Building with build-snaps bottle-necking on fuse


#1

When building in an LXD container on an up-to-date Ubuntu 18.04 with not-hwe kernel I recently noticed that -jN builds bottle neck 100% on fuse, basically using up an entire core while everything else is perpetually waiting on input.

This makes build snaps pretty much unusable for large projects because it makes builds such as KDE’s document viewer okular take more than 30 minutes when it should be less than 4!
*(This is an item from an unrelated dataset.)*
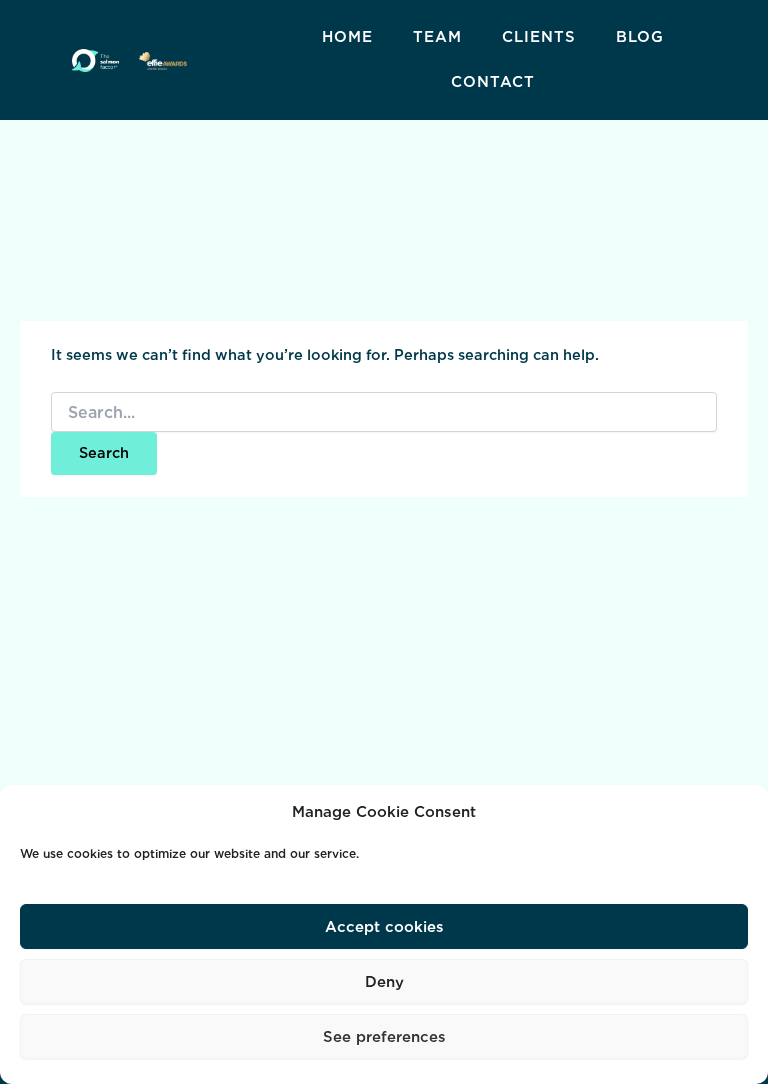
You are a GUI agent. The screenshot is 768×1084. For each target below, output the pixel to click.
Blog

I’ve seen this on a server with SSD and 3.5 GHZ Xenon CPU and it looks to be completely reproducible:


#2

From IRC, for the record:

  • their clouds can’t all offer hardware virtualization (so multipass is out)
  • using chroots would be a problem because some servers are persistent and some aren’t, and they’d have to keep track of which is which, and pass in snapd from the server and do a bunch of manual setup

the bottleneck on fuse is potentially because squashfuse (or snapfuse, which is just squashfuse) uses the non-async version of the fuse api, in which case rewriting it to use the async one might let it use more cores. But rewriting it is hard.

@sitter is exploring whether running snapd with SNAPPY_SQUASHFS_UNPACK_FOR_TESTS=1 is a workable workaround of the problem for them. update: wah-wah-waaaah.


#3

@pedronis I don’t know how urgent this is, but it might be relatively cheap to look into having SNAPPY_SQUASHFS_UNPACK_FOR_TESTS=1 work (AIUI it’s just a case of tweaking fuse detection to look at that var first, but there might be more bits of similar complexity in sanity).

Edit: the timeline for @sitter needing this in production is ~3 months.


#4

In our planning we discussed to look into what can be done about this. We might look both at shortish term workarounds and longer term proper solutions, talking also with the LXD team.